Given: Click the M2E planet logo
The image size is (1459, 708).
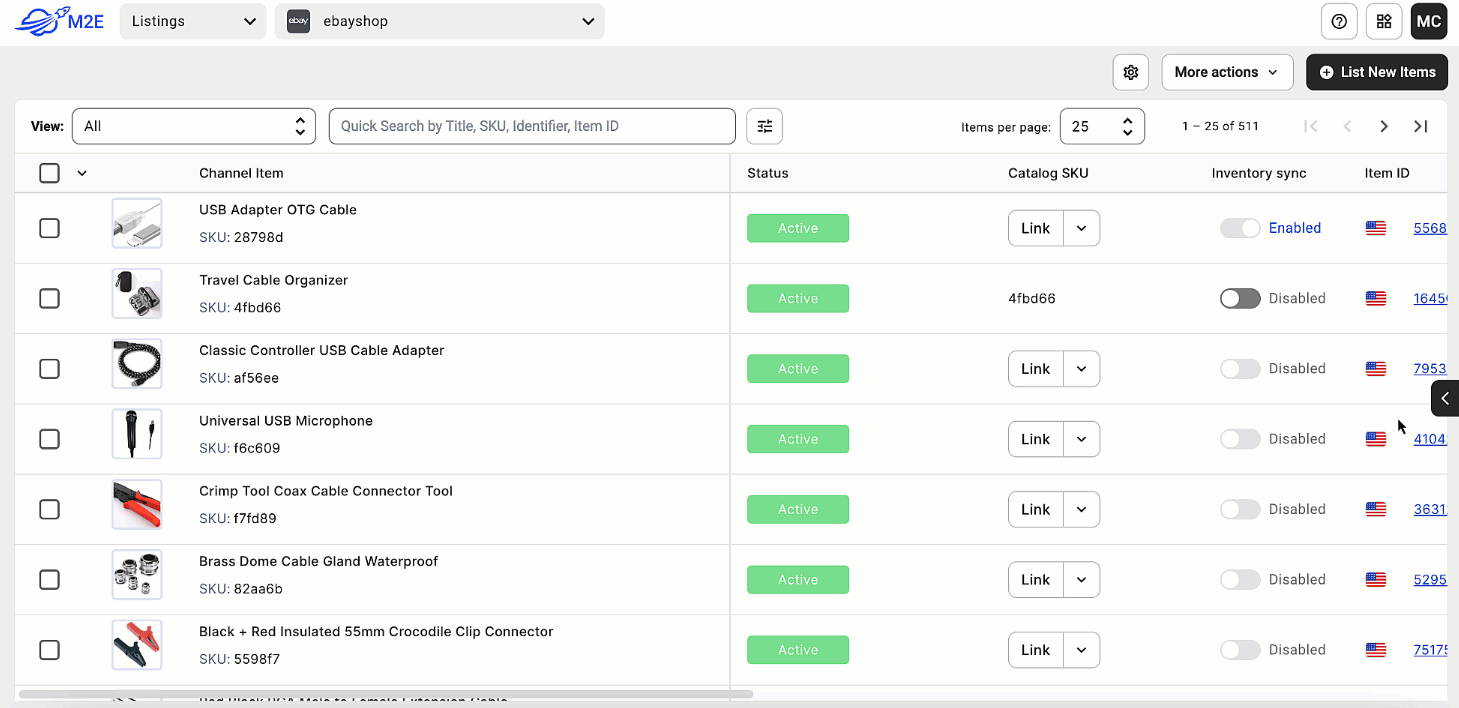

...

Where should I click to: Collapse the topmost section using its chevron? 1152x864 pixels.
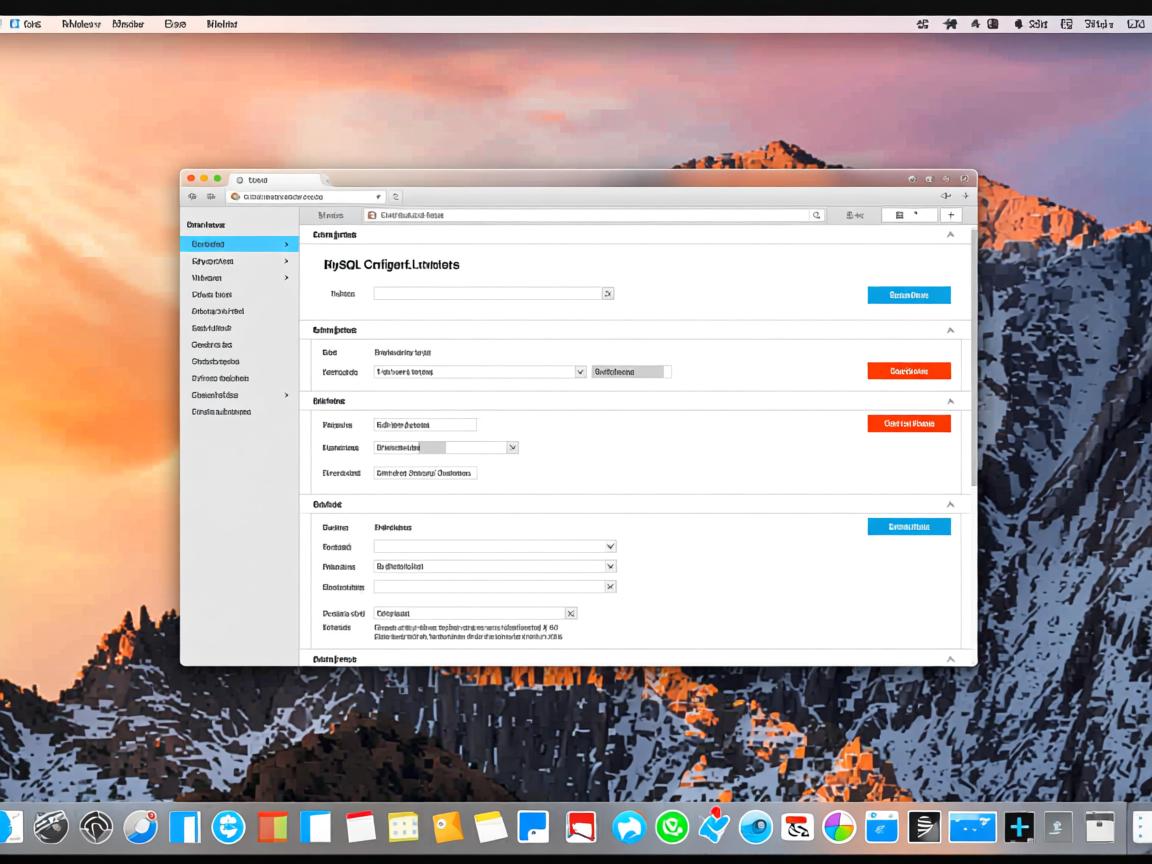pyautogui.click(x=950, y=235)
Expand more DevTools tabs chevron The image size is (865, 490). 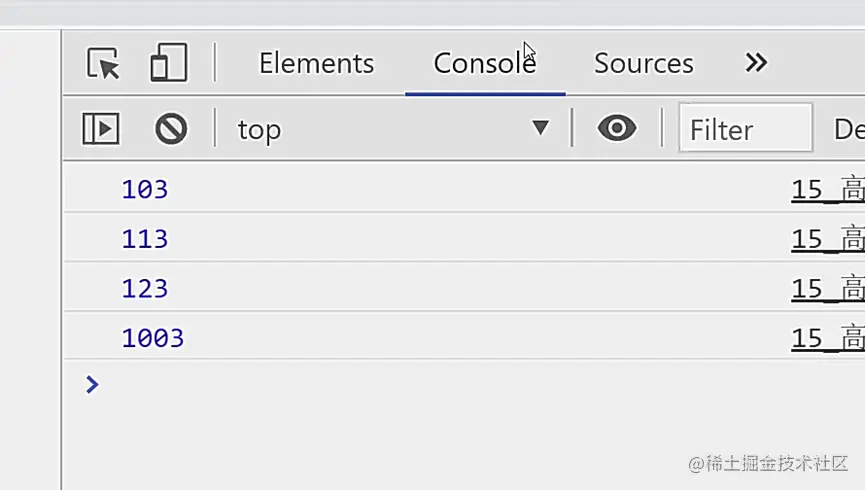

=== Assigned task ===
From the entries above, write out only the lines starting at the line that holds "Given: Click the M2E planet logo" and ending at the line that holds "The image size is (1459, 708).", keeping both and matching them exactly.

=== Solution for this problem ===
Given: Click the M2E planet logo
The image size is (1459, 708).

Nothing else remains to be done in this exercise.